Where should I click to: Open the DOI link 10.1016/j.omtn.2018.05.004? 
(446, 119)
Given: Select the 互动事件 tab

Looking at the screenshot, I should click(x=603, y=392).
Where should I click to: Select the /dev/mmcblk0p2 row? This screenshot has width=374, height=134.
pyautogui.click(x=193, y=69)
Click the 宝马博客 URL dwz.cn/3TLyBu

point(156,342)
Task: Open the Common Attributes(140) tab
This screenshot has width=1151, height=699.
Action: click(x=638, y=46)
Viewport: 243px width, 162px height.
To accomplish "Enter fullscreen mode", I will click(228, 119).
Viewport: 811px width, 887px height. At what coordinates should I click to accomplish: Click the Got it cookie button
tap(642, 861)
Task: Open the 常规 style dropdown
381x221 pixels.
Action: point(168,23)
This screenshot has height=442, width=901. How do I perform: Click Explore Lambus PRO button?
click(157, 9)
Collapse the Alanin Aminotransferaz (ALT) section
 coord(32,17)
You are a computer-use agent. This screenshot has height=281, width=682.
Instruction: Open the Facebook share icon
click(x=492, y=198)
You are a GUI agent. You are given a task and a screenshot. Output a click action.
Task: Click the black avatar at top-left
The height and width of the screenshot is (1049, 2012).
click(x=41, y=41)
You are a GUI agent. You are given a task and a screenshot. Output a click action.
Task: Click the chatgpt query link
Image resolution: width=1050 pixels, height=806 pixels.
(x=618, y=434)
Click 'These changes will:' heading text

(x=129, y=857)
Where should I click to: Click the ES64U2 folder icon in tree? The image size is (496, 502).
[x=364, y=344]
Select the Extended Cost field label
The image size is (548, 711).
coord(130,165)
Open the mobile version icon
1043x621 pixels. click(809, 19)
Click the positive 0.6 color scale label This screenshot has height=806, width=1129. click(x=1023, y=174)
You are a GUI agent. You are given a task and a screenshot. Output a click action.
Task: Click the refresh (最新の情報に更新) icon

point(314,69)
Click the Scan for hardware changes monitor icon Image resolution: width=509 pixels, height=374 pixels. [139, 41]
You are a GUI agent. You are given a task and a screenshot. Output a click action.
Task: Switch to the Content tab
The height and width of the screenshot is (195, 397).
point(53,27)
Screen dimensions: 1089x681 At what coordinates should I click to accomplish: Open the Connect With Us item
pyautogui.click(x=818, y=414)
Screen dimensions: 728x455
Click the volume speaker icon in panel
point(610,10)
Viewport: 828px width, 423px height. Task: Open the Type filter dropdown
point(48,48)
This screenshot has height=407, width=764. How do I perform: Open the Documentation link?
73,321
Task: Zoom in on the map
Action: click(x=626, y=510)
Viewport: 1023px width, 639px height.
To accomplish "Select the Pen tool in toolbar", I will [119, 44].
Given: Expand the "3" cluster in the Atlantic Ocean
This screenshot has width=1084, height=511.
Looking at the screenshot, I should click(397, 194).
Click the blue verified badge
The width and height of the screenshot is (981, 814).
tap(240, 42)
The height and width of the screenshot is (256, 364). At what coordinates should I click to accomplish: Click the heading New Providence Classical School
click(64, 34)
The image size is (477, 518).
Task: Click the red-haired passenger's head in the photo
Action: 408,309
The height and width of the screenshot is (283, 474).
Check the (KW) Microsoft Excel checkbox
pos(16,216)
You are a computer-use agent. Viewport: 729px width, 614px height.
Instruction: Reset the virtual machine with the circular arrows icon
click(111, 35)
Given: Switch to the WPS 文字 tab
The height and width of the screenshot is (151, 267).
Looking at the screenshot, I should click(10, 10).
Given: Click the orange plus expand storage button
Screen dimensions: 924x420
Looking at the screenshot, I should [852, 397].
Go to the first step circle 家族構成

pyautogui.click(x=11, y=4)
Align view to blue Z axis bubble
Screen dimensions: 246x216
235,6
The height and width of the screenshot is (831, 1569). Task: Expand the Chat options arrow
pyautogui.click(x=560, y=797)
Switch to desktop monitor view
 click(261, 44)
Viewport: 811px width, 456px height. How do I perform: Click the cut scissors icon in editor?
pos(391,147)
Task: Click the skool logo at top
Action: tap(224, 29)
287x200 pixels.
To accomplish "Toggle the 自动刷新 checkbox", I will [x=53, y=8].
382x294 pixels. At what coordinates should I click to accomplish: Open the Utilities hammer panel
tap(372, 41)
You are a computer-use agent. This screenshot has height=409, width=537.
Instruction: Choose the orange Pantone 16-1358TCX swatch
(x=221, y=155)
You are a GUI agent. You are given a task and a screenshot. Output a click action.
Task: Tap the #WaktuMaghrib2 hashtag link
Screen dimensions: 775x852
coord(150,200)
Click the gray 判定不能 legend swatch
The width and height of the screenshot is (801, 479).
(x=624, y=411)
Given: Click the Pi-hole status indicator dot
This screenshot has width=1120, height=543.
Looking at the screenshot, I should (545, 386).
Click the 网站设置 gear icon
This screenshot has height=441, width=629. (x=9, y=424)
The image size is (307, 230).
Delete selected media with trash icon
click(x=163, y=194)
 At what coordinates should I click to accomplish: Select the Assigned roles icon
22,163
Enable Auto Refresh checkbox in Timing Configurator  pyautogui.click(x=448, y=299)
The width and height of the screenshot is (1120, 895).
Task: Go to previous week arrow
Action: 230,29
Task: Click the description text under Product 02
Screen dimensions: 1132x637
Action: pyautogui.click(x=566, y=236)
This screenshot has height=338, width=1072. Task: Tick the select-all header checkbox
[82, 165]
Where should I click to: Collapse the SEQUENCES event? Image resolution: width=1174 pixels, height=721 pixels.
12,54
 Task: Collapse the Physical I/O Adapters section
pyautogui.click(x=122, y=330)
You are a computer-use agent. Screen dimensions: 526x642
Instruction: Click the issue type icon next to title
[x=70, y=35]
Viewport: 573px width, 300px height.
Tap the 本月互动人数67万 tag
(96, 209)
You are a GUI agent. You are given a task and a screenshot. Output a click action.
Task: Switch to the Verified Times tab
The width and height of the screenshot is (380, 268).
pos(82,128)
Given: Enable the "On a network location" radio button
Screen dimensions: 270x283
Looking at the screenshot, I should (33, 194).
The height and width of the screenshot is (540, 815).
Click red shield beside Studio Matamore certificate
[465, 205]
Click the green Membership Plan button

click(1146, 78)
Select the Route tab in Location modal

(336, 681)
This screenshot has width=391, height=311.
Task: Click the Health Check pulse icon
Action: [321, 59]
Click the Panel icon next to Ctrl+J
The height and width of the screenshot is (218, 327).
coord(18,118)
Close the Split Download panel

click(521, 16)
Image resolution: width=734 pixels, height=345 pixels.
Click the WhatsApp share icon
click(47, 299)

=======

Render the stretch of items above, from the line containing "Viewport: 573px width, 300px height." through the line containing "Looking at the screenshot, I should (33, 194).", as a JSON list of strings with one string per line and blank lines omitted.

[
  "Viewport: 573px width, 300px height.",
  "Tap the 本月互动人数67万 tag",
  "(96, 209)",
  "You are a GUI agent. You are given a task and a screenshot. Output a click action.",
  "Task: Switch to the Verified Times tab",
  "The width and height of the screenshot is (380, 268).",
  "pos(82,128)",
  "Given: Enable the \"On a network location\" radio button",
  "Screen dimensions: 270x283",
  "Looking at the screenshot, I should (33, 194)."
]